## EXERCISE INPUTS:
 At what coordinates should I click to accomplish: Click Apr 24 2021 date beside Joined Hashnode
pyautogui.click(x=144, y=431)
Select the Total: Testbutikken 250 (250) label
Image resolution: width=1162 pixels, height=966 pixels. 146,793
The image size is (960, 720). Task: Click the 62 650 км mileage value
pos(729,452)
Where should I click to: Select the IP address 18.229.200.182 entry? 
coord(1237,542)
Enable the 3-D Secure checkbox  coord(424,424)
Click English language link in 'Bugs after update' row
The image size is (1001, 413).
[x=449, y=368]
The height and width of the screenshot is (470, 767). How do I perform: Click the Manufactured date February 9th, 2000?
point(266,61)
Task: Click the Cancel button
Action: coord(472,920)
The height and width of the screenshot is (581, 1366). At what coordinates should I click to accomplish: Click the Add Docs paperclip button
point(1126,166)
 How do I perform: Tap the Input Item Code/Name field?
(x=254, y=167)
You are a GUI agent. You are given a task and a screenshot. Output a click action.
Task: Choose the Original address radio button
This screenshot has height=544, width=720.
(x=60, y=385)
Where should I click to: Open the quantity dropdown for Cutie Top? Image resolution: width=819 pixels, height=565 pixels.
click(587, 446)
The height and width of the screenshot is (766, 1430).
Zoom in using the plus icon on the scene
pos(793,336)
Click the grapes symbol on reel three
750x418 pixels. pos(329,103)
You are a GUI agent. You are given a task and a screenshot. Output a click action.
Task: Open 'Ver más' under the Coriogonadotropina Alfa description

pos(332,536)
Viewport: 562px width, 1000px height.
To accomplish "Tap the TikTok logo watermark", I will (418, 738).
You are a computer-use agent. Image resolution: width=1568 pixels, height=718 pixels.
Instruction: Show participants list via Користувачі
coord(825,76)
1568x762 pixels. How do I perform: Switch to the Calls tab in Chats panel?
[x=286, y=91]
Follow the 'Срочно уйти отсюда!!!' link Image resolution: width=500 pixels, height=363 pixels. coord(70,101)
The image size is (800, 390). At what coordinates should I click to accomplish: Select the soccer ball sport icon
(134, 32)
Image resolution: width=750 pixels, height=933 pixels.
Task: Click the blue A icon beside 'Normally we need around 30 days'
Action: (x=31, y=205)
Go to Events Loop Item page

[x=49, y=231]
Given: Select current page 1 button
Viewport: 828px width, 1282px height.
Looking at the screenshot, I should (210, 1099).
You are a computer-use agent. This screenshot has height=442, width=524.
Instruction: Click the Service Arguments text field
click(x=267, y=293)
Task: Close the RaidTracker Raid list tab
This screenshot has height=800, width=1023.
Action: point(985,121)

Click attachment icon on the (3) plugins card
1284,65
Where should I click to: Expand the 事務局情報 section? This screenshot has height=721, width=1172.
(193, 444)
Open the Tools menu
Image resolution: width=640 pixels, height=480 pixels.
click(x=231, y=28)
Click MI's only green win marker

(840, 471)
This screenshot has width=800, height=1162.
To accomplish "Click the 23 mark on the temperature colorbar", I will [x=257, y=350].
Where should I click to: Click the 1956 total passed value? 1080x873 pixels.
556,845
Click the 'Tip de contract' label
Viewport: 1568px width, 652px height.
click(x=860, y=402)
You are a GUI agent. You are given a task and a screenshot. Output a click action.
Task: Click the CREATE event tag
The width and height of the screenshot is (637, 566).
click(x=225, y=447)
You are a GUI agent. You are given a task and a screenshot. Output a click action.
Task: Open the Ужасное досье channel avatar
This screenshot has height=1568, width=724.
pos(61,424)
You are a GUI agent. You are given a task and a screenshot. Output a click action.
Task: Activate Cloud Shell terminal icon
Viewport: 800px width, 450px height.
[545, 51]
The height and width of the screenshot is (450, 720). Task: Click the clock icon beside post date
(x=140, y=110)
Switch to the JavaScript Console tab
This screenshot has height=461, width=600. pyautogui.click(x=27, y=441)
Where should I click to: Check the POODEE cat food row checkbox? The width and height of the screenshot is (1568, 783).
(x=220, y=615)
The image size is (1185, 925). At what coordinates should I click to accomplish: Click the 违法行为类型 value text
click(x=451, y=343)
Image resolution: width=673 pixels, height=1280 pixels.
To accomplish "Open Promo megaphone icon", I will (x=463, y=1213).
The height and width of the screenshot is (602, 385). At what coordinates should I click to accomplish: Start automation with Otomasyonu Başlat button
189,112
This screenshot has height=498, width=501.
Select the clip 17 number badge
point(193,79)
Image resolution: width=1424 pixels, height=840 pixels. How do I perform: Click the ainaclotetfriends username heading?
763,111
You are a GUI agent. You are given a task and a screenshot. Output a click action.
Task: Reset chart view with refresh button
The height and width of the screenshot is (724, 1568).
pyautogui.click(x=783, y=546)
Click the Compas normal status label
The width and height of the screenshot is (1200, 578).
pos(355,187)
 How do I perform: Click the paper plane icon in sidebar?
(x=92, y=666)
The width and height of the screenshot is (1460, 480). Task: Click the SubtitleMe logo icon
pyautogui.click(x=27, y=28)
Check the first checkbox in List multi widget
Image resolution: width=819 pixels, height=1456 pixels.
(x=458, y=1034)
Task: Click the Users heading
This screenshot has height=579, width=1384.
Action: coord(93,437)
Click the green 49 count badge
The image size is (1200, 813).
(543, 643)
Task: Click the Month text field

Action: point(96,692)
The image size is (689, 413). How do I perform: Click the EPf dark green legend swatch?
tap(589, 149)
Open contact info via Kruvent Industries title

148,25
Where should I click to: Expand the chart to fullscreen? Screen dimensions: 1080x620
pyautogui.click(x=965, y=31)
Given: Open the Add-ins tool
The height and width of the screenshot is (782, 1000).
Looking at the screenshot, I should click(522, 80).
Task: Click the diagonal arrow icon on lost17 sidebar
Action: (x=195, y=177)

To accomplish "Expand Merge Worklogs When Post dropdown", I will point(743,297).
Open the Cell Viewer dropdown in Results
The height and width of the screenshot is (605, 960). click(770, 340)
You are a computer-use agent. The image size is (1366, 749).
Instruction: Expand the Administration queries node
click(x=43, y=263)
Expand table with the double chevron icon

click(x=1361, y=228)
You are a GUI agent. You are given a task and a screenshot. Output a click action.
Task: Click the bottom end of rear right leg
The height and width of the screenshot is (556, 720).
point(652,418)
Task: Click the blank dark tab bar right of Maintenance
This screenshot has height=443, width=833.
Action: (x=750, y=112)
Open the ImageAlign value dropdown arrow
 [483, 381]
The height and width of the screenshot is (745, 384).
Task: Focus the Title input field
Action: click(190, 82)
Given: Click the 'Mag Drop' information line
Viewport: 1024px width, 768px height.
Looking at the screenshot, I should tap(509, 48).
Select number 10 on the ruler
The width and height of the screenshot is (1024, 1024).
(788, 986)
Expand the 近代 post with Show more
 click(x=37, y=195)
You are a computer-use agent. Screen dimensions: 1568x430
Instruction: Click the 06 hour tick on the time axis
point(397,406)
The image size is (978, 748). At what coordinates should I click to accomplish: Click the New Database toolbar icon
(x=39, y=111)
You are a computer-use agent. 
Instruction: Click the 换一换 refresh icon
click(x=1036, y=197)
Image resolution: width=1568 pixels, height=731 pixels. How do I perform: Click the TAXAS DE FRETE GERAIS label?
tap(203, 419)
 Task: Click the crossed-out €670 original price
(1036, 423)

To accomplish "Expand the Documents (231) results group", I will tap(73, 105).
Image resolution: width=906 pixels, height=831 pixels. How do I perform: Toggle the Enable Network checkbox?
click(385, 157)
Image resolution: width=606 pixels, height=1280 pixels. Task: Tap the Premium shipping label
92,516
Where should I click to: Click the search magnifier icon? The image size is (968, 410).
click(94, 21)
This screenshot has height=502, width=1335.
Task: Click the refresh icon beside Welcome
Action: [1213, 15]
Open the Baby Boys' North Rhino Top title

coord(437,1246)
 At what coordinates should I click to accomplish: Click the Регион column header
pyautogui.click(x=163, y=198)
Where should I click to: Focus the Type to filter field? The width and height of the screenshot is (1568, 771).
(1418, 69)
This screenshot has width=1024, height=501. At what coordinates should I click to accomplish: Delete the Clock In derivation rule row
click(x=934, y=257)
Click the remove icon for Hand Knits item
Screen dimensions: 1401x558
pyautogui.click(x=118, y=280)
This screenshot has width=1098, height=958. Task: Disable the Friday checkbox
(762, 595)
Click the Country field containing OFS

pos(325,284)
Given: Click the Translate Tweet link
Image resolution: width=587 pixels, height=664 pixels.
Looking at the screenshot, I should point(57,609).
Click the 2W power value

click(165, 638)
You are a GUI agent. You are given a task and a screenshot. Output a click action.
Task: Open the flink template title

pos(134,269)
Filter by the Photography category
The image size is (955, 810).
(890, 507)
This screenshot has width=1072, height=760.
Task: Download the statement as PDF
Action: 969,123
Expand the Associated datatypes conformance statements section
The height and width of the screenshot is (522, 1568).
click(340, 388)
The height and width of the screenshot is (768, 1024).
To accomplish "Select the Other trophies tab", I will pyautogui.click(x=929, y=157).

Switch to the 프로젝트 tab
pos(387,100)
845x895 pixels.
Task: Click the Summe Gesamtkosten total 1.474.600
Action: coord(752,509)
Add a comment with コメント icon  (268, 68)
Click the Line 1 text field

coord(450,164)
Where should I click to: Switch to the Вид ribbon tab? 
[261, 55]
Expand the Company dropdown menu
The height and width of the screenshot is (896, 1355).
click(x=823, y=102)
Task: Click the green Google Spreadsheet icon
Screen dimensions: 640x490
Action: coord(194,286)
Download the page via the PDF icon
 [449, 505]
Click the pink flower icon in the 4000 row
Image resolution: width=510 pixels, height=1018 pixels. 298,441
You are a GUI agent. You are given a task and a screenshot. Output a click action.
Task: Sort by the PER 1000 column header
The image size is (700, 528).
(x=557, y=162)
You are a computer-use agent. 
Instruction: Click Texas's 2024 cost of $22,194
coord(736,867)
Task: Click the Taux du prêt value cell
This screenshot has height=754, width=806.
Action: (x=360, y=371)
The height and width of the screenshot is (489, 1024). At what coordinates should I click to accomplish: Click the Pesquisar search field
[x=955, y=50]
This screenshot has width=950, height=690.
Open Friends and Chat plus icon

## REQUIRED ACTION:
Among the lines of the listing above, count those that include "right" and give only the total.

## YOUR SOLUTION:
2